◆ **Activity list**:
- A) Answer these questions from the abstract on cooking fuels in Cameroon:
(i) How many homes did the survey include?
(ii) What share of households in rural communities used only firewood?
(iii) What do the authors say could help address some of the concerns over the use of LPG?
- B) Sum up the abstract on cooking fuels in Cameroon in two sentences.

◆ **Text for analysis**:
Background: Household air pollution (HAP) is a recognised risk factor for many diseases, including respiratory diseases, cardiovascular/circulatory disorders, adverse pregnancy outcomes and cataracts. Population exposure to biomass fuels, including wood, varies among countries and from one fuel source to the other. This study aimed to investigate the different sources of HAP in peri-urban and rural communities in Cameroon.
Methods: A cross-sectional survey was conducted in a representative sample of households from the Dschang Health District ( DHD) region. This included 848 homes in which a range of fuels for cooking including biomass (firewood, charcoal, sawdust), kerosene and liquefied petroleum gas (LPG) were used both indoors and outdoors.
Results: Of the study households, 651 (77%) reported exclusive use of firewood and 141 (17%) reported using more than one source of fuel. Exclusive use of firewood was greater in rural communities (94%) than in peri-urban communities (38%). In peri-urban communites, use of multiple fuels including LPG, wood, sawdust and kerosene, was more common (44.75%). A total of 25.03% of households in both peri-urban and rural communities reported using bottled gas (or liquified petroleum gas (LPG) for cooking. Motivations for choice of fuel included, price, availability (easy access), rapidity, tradition or culture related factors.
Conclusions: Work to help households (especially those who are resource poor) to adopt LPG equipment for cooking, and use in a more exclusive way is required. Education could help address some of the concerns over the use of LPG.

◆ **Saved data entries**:
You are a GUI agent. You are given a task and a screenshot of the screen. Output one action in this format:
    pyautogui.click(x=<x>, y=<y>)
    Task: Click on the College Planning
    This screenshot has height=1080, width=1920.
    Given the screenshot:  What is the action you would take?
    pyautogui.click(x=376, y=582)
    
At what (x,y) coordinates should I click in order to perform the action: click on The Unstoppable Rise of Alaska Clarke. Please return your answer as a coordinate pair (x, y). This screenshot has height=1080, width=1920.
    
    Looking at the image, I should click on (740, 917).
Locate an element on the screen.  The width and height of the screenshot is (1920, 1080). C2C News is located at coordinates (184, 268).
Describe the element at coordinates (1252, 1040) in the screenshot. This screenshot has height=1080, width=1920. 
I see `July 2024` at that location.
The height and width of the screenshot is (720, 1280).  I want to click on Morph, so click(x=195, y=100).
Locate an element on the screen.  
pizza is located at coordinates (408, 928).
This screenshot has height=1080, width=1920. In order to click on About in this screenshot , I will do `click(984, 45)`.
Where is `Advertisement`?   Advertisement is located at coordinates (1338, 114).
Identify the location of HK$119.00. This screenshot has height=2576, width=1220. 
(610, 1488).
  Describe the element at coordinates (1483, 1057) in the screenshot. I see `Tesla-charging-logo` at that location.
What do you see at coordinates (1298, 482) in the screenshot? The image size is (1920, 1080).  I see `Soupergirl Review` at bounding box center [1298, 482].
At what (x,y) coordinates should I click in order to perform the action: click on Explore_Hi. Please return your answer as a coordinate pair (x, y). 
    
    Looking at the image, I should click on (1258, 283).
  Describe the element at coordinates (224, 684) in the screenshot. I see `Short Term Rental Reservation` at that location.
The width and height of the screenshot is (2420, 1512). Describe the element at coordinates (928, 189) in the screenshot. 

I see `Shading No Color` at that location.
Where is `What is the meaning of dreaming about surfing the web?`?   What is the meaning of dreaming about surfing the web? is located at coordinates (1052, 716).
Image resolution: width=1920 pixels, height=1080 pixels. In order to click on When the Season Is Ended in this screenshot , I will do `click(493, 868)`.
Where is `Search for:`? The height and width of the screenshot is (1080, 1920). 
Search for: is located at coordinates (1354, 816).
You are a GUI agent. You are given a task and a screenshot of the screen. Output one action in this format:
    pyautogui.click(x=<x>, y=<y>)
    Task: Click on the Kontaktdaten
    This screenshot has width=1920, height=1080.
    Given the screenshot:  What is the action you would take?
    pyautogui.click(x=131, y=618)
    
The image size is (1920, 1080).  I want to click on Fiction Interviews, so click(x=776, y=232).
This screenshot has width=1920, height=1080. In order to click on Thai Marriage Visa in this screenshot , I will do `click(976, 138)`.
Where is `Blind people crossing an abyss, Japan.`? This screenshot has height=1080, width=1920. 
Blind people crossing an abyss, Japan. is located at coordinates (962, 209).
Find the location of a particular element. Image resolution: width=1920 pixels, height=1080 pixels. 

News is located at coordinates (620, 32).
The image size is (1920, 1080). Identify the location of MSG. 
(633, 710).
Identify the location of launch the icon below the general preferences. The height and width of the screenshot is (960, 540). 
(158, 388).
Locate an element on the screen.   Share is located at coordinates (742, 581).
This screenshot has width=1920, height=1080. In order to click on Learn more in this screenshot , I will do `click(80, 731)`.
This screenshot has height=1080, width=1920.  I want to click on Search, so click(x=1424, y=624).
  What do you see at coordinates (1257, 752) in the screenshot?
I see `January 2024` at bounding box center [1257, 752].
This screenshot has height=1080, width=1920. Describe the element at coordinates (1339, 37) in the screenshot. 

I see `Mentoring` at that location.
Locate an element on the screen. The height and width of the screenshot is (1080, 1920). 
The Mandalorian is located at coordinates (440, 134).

◆ **Responses by item number**:
- A)
(i) 848 homes.
(ii) 94%.
(iii) Education.

- B) A cross-sectional survey of 848 households in the Dschang Health District looked at the different sources of household air pollution in peri-urban and rural communities in Cameroon. Most households (77%) used only firewood, which was more common in rural communities (94%) than in peri-urban ones (38%), and the authors call for work to help households, especially those who are resource poor, adopt LPG equipment for cooking.